Now, let’s talk about what “negligence” actually means here, because we’re not just mad about a crooked fence. The Talbots are suing for professional negligence, which is legalese for “you’re supposed to be an expert, and you failed at your job in a way that cost us real money.” Surveyors aren’t just guys with poles and neon vests—they’re licensed professionals who use precise tools and follow strict standards. When they say, “This is your property line,” people build houses on that. Courts expect them to get it right. And when they don’t? That’s not just a clerical error. That’s a breach of duty. The Talbots’ petition lays out the damage like a contractor’s invoice from hell: the septic system has to be ripped out and rebuilt—expensive, messy, and a public health headache. The dock? Can’t just float it over; it needs permits, engineering, and approval from the Grand River Dam Authority (GRDA), which is about as fun as getting a root canal. The driveways and retaining walls? Might need to be torn up or reconfigured. The propane tank? Gotta move it. The mailbox? Seriously, the mailbox—gotta relocate. And then there’s the intangible hit: their home, now squeezed against a boundary line they didn’t know existed, is worth less. Appraisal down. Resale value? Ouch. Plus, they now need another survey, another legal description, another round of title work—all because the first firm treated their property like a rough draft.

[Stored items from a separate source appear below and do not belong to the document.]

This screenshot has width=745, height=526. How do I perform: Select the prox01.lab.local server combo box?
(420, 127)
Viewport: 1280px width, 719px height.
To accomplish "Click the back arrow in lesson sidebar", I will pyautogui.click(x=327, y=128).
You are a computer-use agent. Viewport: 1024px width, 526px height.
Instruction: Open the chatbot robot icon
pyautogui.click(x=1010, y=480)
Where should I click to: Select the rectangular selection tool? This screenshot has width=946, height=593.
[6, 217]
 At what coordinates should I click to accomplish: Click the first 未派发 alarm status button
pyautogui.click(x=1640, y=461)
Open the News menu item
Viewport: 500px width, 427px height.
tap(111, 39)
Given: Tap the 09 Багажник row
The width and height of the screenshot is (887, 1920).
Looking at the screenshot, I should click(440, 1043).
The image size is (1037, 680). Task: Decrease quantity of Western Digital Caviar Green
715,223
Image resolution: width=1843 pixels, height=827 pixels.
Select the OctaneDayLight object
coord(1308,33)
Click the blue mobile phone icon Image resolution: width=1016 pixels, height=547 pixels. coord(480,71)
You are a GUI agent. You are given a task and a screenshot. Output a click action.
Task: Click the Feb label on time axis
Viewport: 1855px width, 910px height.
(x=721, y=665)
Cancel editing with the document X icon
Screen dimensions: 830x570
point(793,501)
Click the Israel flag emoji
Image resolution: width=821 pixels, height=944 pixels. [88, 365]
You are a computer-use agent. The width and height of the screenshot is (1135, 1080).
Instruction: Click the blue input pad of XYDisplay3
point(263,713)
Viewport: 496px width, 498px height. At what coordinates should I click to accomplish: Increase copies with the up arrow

So what do the Talbots want? A cool $250,000. Is that a lot? For a surveying error? Absolutely. But context matters. This isn’t just about redoing a $2,000 survey. We’re talking about demolishing and rebuilding major infrastructure on a lakefront property. Relocating a septic system alone can run $15,000 to $30,000. A custom dock with permitting? Easily $50,000. Retaining walls and driveways on sloped terrain? Another $30K–$70K. Then add engineering fees, survey fees, legal fees, permit fees, and the cost of not being able to use your own property as intended. Suddenly, $250,000 doesn’t sound outrageous—it sounds like the bare minimum. And remember, the Talbots aren’t asking for luxury upgrades. They’re asking to be put back in the position they thought they were in when they bought the land. That’s the whole point of a negligence claim: make the victim whole. Not rich. Just not ruined.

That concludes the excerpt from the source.